Pero por sus sueños habían desfilado muchos rostros conocidos: Tam, su madre, Mat y Perrin. No eran realmente ellos, por supuesto. Sólo sus caras, materializadas en Engendros de la Sombra. Eso era lo que él creía. Aun dormido, lo perseguían los Engendros de la Sombra. ¿Eran sólo sueños? Sabía que algunos de ellos eran reales y que otros no eran más que sueños o pesadillas donde se expresaban sus deseos y temores. ¿Pero cómo distinguirlos? Min lo había visitado en sueños una noche… y había tratado de clavarle un cuchillo en la espalda. Todavía le sorprendía el dolor que ello le había causado. Se había confiado y había permitido que se acercara a él. En compañía de Min, jamás había experimentado la necesidad de mantenerse en guardia, a pesar de lo que ella percibía al mirarlo. Estar con ella había sido un bálsamo para sus heridas.
«¡Y luego intentó matarme!» La música se agudizó en discordante chirrido, tras el cual volvió la calma. «No era ella sino un Engendro de la Sombra con su cara. De todos ellos, Min es la que menos me querría algún mal». No sabía a ciencia cierta a qué se debía esa convicción, pero estaba seguro de no equivocarse.

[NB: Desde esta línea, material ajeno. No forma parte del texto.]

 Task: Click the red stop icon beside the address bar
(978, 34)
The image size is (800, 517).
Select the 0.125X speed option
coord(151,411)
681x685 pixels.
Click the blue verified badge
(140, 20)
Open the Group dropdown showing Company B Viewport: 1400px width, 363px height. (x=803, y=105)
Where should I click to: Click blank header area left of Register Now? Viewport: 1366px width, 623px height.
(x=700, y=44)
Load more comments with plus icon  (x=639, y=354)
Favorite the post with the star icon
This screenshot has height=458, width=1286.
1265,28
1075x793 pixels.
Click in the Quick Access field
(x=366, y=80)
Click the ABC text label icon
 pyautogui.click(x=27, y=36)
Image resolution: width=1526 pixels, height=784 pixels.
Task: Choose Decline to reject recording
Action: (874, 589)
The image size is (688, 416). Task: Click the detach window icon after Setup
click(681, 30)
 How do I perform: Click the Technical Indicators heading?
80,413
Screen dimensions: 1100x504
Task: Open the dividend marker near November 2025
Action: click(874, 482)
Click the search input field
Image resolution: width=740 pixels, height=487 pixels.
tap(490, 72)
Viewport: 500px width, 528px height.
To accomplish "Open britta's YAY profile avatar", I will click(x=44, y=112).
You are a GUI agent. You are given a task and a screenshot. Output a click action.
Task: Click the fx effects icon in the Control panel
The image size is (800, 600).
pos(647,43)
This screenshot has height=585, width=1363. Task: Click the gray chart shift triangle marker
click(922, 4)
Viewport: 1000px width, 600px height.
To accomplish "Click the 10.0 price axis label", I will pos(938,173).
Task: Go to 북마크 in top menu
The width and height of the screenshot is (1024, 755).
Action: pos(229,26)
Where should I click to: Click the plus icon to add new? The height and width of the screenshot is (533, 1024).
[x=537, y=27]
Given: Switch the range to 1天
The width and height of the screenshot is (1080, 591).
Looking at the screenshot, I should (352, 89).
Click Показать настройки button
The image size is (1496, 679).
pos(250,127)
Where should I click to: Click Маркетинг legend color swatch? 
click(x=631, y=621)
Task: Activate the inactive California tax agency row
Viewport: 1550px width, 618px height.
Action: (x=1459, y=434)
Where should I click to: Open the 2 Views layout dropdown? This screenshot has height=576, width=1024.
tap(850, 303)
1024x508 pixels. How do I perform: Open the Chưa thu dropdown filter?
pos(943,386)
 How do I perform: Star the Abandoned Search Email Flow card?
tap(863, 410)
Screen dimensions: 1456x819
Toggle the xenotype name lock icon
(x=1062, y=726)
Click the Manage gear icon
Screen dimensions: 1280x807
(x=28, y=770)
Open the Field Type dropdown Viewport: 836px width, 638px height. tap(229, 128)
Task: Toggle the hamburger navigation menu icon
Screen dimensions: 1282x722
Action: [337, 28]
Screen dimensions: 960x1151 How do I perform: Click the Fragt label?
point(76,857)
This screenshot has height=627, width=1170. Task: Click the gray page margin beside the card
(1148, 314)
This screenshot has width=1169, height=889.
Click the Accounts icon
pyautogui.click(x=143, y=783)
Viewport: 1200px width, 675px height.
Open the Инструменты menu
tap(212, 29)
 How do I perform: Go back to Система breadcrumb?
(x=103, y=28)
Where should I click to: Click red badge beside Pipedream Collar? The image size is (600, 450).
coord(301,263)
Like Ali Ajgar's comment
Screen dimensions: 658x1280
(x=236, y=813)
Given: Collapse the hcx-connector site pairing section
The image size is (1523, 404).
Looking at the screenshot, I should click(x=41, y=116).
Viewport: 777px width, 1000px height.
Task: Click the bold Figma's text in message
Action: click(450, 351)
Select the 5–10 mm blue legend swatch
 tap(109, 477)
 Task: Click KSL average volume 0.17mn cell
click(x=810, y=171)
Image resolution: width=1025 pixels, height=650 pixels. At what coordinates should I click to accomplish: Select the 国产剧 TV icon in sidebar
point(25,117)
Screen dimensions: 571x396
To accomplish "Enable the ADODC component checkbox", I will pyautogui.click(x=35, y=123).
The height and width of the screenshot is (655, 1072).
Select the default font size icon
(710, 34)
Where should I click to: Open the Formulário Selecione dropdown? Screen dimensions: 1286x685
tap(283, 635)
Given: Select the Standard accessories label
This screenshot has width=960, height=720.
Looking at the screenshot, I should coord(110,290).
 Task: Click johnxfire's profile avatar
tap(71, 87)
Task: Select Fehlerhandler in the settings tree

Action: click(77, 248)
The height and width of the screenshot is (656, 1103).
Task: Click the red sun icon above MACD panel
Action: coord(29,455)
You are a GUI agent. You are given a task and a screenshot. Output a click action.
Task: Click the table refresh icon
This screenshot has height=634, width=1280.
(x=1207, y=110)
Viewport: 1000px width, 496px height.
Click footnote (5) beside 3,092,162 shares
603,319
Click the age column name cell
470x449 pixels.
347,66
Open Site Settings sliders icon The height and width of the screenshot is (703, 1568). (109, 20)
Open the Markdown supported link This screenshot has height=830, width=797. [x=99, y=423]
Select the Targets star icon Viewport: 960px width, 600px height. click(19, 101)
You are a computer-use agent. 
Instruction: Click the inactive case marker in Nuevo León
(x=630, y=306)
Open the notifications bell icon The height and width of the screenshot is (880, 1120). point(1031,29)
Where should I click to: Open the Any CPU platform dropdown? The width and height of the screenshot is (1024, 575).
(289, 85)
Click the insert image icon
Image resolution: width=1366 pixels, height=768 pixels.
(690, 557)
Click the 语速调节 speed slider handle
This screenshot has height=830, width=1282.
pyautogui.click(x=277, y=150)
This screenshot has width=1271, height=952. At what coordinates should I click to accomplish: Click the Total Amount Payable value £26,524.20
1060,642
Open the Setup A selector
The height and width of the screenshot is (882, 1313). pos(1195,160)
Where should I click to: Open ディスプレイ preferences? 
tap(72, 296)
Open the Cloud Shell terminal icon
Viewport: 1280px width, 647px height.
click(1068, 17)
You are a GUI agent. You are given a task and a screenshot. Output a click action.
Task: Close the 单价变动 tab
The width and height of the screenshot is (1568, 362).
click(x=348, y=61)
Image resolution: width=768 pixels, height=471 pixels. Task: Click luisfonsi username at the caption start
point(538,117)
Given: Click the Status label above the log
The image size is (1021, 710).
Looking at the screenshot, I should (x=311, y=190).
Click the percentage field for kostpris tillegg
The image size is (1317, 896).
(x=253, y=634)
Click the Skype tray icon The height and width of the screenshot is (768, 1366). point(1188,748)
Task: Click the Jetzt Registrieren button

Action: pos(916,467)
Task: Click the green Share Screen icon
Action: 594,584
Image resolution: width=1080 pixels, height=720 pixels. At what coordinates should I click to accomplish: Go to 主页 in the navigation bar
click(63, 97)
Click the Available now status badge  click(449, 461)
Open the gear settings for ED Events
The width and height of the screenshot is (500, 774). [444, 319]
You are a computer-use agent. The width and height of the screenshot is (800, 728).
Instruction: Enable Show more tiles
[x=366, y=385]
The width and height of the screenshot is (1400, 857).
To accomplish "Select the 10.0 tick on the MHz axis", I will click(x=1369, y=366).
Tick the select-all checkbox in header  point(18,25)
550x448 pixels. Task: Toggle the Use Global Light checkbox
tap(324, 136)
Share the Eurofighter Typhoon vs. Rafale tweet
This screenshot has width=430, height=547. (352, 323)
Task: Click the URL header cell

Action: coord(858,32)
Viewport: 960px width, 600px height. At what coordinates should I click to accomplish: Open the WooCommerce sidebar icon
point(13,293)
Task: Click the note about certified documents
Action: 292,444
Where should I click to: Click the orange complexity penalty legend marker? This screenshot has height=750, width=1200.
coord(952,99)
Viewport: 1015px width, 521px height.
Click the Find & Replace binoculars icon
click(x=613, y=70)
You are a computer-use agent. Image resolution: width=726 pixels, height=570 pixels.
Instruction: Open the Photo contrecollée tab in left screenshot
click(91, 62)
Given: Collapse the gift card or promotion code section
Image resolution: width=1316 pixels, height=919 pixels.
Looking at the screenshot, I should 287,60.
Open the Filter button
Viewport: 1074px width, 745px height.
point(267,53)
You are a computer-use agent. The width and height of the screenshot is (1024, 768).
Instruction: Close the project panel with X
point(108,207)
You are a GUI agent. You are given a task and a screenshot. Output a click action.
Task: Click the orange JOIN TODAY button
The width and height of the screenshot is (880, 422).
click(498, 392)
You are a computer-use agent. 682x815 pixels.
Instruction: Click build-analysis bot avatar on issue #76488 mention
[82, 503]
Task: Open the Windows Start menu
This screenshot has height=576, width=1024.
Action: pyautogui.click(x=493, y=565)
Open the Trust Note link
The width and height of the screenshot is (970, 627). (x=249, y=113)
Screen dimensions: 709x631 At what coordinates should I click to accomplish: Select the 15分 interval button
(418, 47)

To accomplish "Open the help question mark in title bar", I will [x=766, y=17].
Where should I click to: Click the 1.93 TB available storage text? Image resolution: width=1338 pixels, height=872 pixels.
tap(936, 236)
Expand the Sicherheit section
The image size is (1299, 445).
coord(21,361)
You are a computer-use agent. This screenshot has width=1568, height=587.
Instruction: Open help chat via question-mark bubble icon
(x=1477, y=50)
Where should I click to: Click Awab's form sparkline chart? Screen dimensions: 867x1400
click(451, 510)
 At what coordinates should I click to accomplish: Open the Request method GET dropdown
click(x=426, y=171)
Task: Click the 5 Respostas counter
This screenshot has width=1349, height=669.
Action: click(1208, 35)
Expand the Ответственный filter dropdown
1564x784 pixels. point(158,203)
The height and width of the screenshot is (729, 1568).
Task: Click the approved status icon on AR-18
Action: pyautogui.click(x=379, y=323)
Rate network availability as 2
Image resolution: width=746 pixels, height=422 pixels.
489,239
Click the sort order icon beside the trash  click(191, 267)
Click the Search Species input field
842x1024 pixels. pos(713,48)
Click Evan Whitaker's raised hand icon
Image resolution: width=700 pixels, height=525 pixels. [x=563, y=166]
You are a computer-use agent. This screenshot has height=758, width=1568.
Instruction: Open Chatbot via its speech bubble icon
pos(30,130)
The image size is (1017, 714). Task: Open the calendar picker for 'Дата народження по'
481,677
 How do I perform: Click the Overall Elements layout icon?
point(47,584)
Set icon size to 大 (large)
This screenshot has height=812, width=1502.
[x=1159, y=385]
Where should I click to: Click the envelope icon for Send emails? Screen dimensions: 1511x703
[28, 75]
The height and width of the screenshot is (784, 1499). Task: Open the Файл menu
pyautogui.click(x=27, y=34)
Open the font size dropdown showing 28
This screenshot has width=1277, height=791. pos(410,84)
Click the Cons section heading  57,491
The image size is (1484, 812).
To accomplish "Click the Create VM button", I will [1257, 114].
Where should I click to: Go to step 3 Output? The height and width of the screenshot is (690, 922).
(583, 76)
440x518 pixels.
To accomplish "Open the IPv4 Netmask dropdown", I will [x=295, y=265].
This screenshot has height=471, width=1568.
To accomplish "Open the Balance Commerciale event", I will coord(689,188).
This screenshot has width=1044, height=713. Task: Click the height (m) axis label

Tantos rostros poblaban sus sueños… Selene había acudido, fría y misteriosa y tan deseable que sólo de pensar en ella notaba sequedad en la boca, y, tal como había hecho antes —hacía siglos, se le antojaba—, le había ofrecido gloria, pero ahora era la espada lo que le instaba a tomar. Y con la espada la obtendría a ella. Callandor. Esa arma siempre estaba presente en sus sueños. Siempre. Y rostros burlones. Manos, que introducían a empellones a Egwene, Nynaeve y Elayne en jaulas, que les tendían trampas, que las golpeaban. ¿Por qué había de provocarle más lágrimas la suerte de Elayne que la de sus dos compañeras?
Le daba vueltas la cabeza. Le dolía la cabeza tanto como el costado, y seguía tocando quedamente en la noche Rosa de la mañana con el rostro empapado en sudor, reacio a entregarse al sueño, por temor a soñar.